Badanie potwierdza, że po kryzysie najwięcej ofert pracy – zarówno dla pracowników szeregowych jak i menedżerów – jest w dużych firmach, a największe szanse na etat mają kandydaci po studiach. Tak jest nie tylko na stanowiskach kierowniczych i specjalistycznych, ale także tam, gdzie wcześniej wyższe wykształcenie nie było istotne, czyli np. w przypadku pracowników administracyjnych i biurowych czy przedstawicieli handlowych. – Przy dużym bezrobociu absolwenci uczelni często są gotowi zatrudnić się na stanowiskach wymagających niskich kwalifikacji np. w Radomiu pracują na kasie w hipermarketach – komentuje Izabela Koryś, dyrektor obserwatorium. Według niej taka „nadakceptacja” pracy osób z wyższym wykształceniem przy mało wymagających zajęciach nie jest dobra ani dla pracodawców (nie wykorzystują potencjału swych kadr), ani dla pracowników, którzy czują się sfrustrowani.

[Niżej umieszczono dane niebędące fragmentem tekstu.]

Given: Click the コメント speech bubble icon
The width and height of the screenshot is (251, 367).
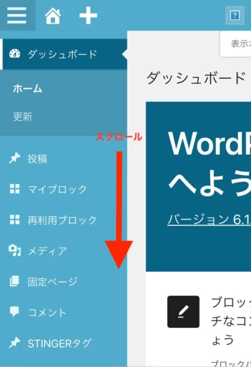Looking at the screenshot, I should pos(15,312).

Badanie potwierdza, że większe szanse na pracę mają panowie – w przypadku prawie połowy stanowisk preferencje ustalone są na ich korzyść. Kobiety mają większe szanse przy niespełna 9 proc. posad. Dla ambitnych pań pocieszający może być fakt, że na stanowiskach kierowniczych średniego i wyższego szczebla szanse są dużo bardziej wyrównane, ba, niekiedy to kobiety są bardziej preferowane.
Jak ocenia Izabela Koryś, na wielu niższych stanowiskach, zwłaszcza w produkcji czy w budownictwie, preferencje dla mężczyzn nie muszą wynikać z uprzedzeń pracodawców. Są efektem dodatkowego ryzyka związanego z zatrudnieniem np. matki małych dzieci, która częściej może brać zwolnienia.
Ankietowane firmy przyznają, że zwiększone ryzyko, które zniechęca pracodawców do zatrudniania osób starszych, niepełnosprawnych i matek, mogłoby obniżyć wsparcie państwa. Przydałoby się np. finansowanie szkoleń dla osób 45 +, oraz dofinansowanie do zwolnień najstarszych pracowników. Na pytanie o czynniki, które utrudniają znalezienie idealnego pracownika, przedsiębiorcy wymieniali jednak nie płeć czy wiek, najczęściej narzekali na brak wystarczających umiejętności, brak doświadczenia kandydatów oraz ich zbyt wygórowane oczekiwania płacowe.